1. « En premier lieu, Thomas avait-il saisi l’essence de l’invitation de l’Evangile qui ne constitue pas une invitation à faire de bonnes œuvres en imitation de Christ, mais d’abord à mettre sa confiance dans la crucifié reconnu comme Sauveur ?
Il ne semble pas avoir eu une quelconque assurance d’être accepté par Dieu, car il a vécu dans la crainte perpétuelle du Jugement, du purgatoire et de l’enfer.
De plus, ses références à l’amour en relation avec le Christ sont presque toujours celles de son amour pour Christ plutôt que de l’amour du Christ pour lui. Il ne cite jamais ces grandes affirmations : « L’amour du Christ nous presse » (2 corinthiens 5.14) ou « Rien ne peut nous séparer de l’amour du Christ (Romains 8.35-39).
2. Ensuite, Thomas avait-il compris le chemin de la sainteté ?
Qui ne consiste pas à imiter Christ mais à être uni avec lui. Il s’agit moins de vivre comme Christ que d’avoir le Christ vivant en moi. Comme James Stalker l’a dit : « Tout l’enseignement de Paul tourne autour de deux pôles ; la justice par la mort du Christ pour nous et la sainteté par la vie du Christ en nous ».
3. De plus, Thomas avait-il saisi le contexte de l’éthique chrétienne ?
Pour citer à nouveau Stalker, disons que le contexte de Thomas était celui du « petit monde monotone du cloître ». Mais dans le contexte du Nouveau Testament, la vie chrétienne est l’arène bruyante, provocatrice, stressante, des lieux de travail et du marché. Il est vrai que « nous sommes étrangers e voyageurs sur la terre (une affirmation de 1 Pierre 2.11 que Thomas cite à plusieurs reprises), mais cela n’impose pas le retrait que suppose Thomas.
« Désire seulement la communion de Dieu, écrit-il, « et de ses saints anges ; évite les relations humaines ».
Ou encore « Fuis les passions et le tumulte du monde autant que tu le peux ». il voit les chrétiens « complètement immergés », non dans le monde, mais « en Dieu ». car à ses yeux ; les plus grands saints se soustraient à la société des hommes, et choisissent de vivre plutôt pour Dieu dans la solitude. Il ajoute : « … comme fit Jésus ».
Nous sommes ici devant un désaccord complet ou une incompréhension profonde. Jésus a effectivement cherché la solitude pour se reposer ou prier… mais dans le seul but de retourner fortifié, vers les exigences de son ministère public.
4. Enfin, Thomas avait-il saisi les implications de l’Imitation ?
L’Imitation de Jésus-Christ est le titre populaire qui a probablement beaucoup contribué à sa popularité. Mais celui qui en commence la lecture en est rapidement déçu parce qu’il ne traite pas le sujet comme le fait le Nouveau Testament.

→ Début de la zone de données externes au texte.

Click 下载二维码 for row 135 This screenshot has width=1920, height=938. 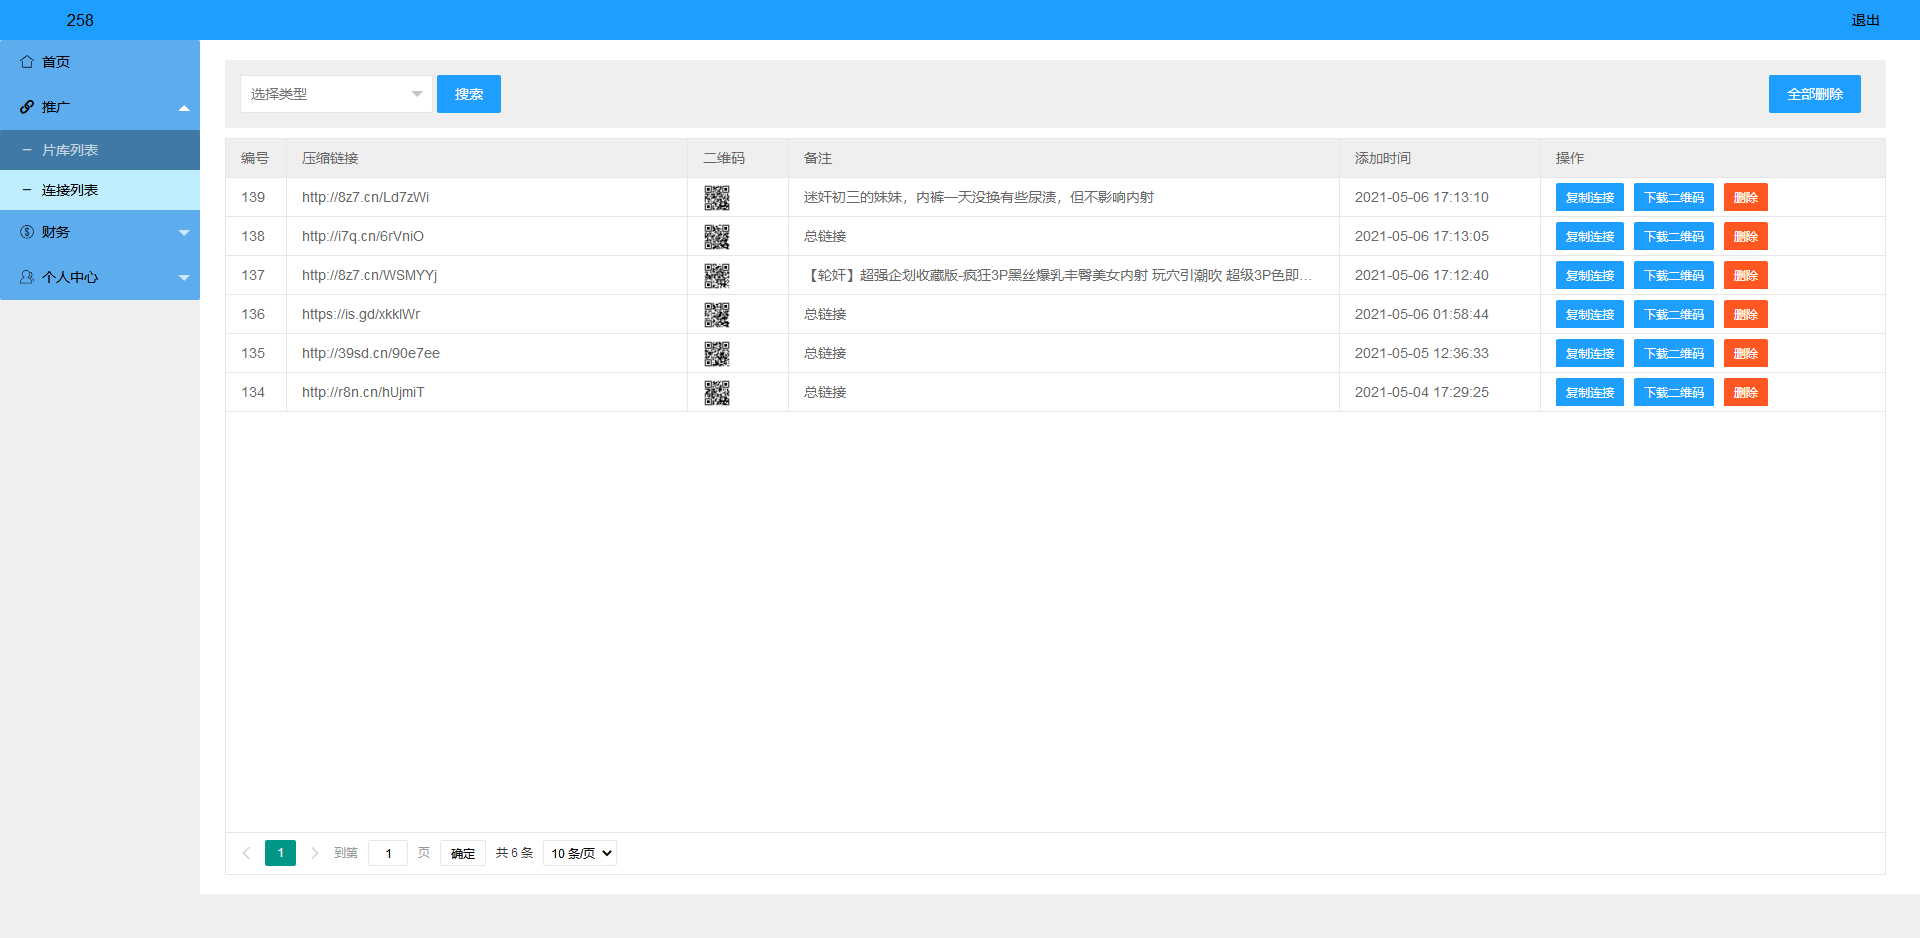(x=1673, y=354)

Pour parler de suivre Jésus, Thomas s’y réfère seulement en parlant de charger sa croix et d’endurer les souffrances en imitation de Jésus. Où donc est une quelconque référence :
- à l’humilité du Christ dans son incarnation et sa mort (Philippiens 2. 5-8) ;
-d’aimer les autres comme le Christ nous aime (Ephésiens 5.2) ;
-ou de pardonner aux autres comme Dieu nous a pardonnés en Christ (Ephésiens 4.32) ;
-de nous purifier nous-mêmes comme lui-même est pur (1 Jean 3.3) ;
-de suivre ses pas en supportant les afflictions imméritées sans représailles (1 Pierre 2.18-21) ;
-ou d’aller dans le monde en mission, comme il a été envoyé par le Père (Jean 17.18 ; 20.21) ?

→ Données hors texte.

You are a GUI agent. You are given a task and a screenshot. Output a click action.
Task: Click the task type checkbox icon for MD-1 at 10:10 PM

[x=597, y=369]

Les grands thèmes du Nouveau Testament qui établissent ce que signifie imiter Jésus sont absents du livre de Thomas, ce qui l’appauvrit d’une manière considérable.
On souhaiterait que Thomas se soit tenu plus étroitement à l’enseignement du Nouveau Testament sans dissocier Christ le Sauveur et Christ l’exemple (1 Pierre 2.2, 2’), Christ pour nous et Christ en nous, l’appel à suivre Jésus à al fois dans le retrait et dans l’engagement ».